Sega Sammy Holdings, a leading Japanese conglomerate, has reported a significant shift in its financial performance for the fiscal year ending March 31, 2026. The company posted a net loss of JPY 5.76 billion (approximately $36.5 million), a sharp contrast to the JPY 45 billion profit recorded in the previous year. This downturn is attributed to substantial impairments tied to its acquisitions of Rovio Entertainment and Stakelogic B.V., which led to losses in Sega Sammy’s gaming division.
Impairment Losses and the Impact on Sega Sammy’s Gaming Segment
As stated in a press release, a major contributor to the financial loss was an impairment loss of about JPY 18 billion ($114 million) on goodwill related to Stakelogic, the Netherlands-based iGaming supplier Sega Sammy acquired in April 2025 for €125 million ($146 million). The impairment was primarily attributed to regulatory changes in the Netherlands, which put pressure on the local online gambling market, including deposit limits and enhanced player protection measures.

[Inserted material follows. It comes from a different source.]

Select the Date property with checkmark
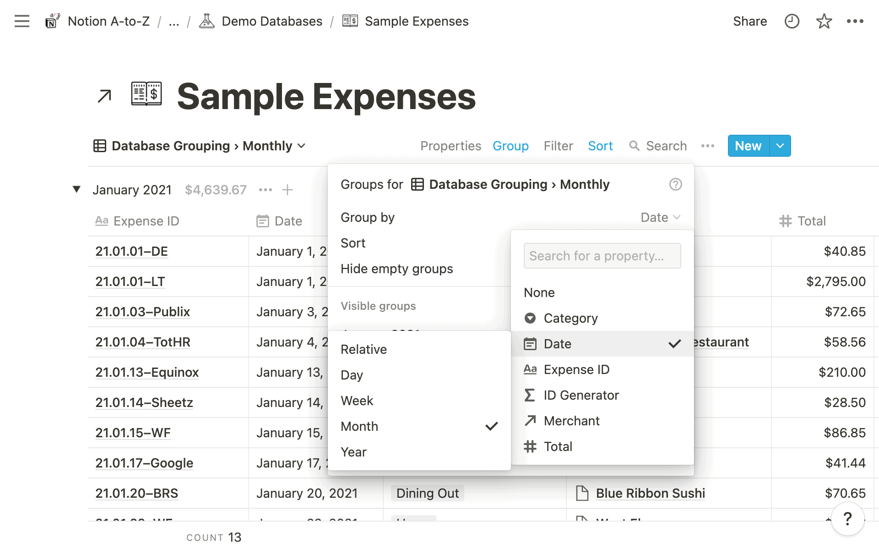This screenshot has height=550, width=879. [x=602, y=343]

Additionally, the acquisition of Rovio Entertainment, known for its popular mobile game “Angry Birds,” also resulted in a JPY 32 billion ($203 million) impairment, reflecting the underperformance of the mobile gaming market, as reported by Inside Asian Gaming. These impairments, totaling nearly JPY 50 billion ($317 million), were key factors behind Sega Sammy’s group-wide net loss for the year. Despite these setbacks, the company did see a rise in total sales, which grew by 13.7% year-on-year, reaching JPY 487.5 billion ($3.09 billion).
In response to these challenges, Sega Sammy has decided to suspend large-scale mergers and acquisitions (M&A) for the time being. The company is reallocating approximately JPY 20 billion ($127 million) initially set aside for strategic investments into a share buyback program. This marks a significant pivot in the company’s strategy, which had previously relied on aggressive expansion through acquisitions.

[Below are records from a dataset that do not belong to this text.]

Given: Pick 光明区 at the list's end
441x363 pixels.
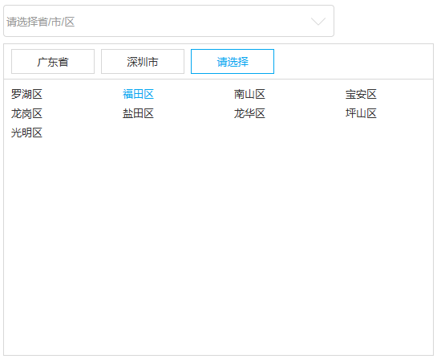Looking at the screenshot, I should tap(26, 133).
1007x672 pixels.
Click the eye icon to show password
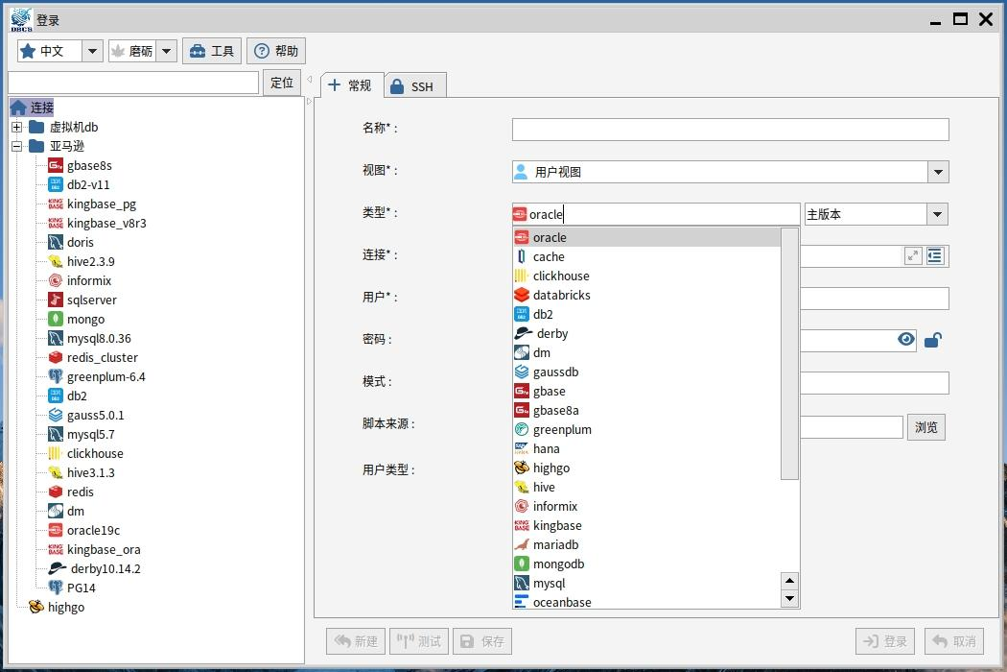pyautogui.click(x=905, y=340)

Sega Sammy has also revised its medium-term financial goals, significantly lowering its adjusted EBITDA target for fiscal years 2025 to 2027 from over JPY 230 billion ($1.46 billion) to JPY 142.5 billion ($903 million). Similarly, the company reduced its target return-on-equity from over 10% to 6.5%. These adjustments reflect the challenges faced by the company’s iGaming acquisitions and the need to reassess its growth strategy moving forward.
Paradise City’s Success Amidst Setbacks in iGaming
Despite the struggles in the iGaming sector, Sega Sammy’s performance at its equity-method affiliate, Paradise Sega Sammy, operator of the Paradise City integrated resort in South Korea, painted a more optimistic picture. Paradise City posted record-high sales for 2025, reaching KRW 597.4 billion ($400.2 million), a notable increase from the previous year. Casino revenue surged, driven by a strong influx of Japanese VIP customers, with total visitors to the resort rising by 71,000 to 434,000.

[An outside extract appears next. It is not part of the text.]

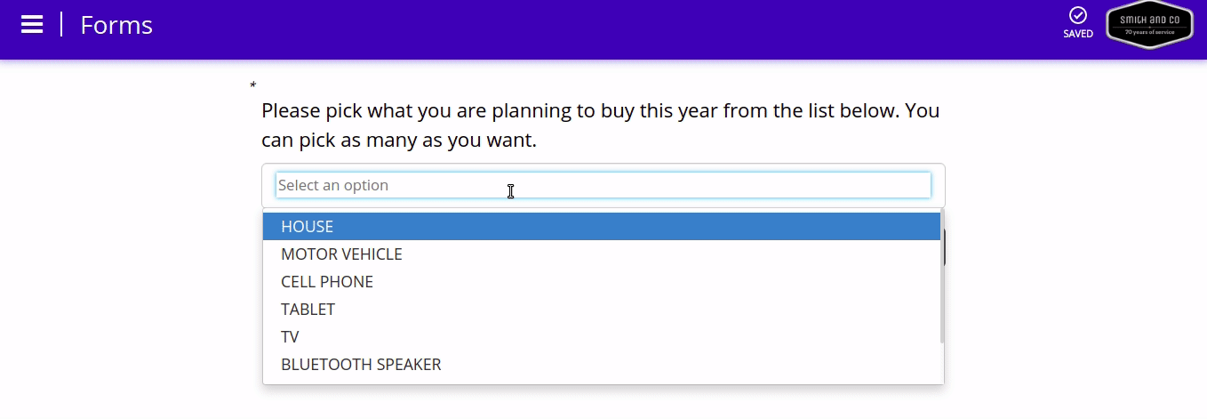Click the header divider beside Forms
The width and height of the screenshot is (1207, 419).
tap(61, 25)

The success of Paradise City has provided a much-needed contrast to the setbacks in Sega Sammy’s iGaming business. The company’s earnings from the resort rose to JPY 4.5 billion ($28.5 million), supported by strong operational performance and tax-related benefits. Additionally, the acquisition of an adjacent hotel, slated to become the Hyatt Regency Incheon Paradise City, is expected to further expand the resort’s customer base and strengthen its position in the South Korean hospitality and gaming market.
Looking ahead, Sega Sammy is implementing a restructuring plan for Stakelogic as part of its strategic shift. The plan includes downsizing the Netherlands-based operations and focusing on a more selective development pipeline. Furthermore, the company aims to expand its presence in the U.S. social casino market by porting Sega Sammy Creation Inc. titles online.
This shift, which emphasizes quality over quantity, marks a departure from Sega Sammy’s previous aggressive acquisition strategy. The company now plans to streamline operations and concentrate on core areas where it can leverage its existing strengths in both the gaming and hospitality sectors.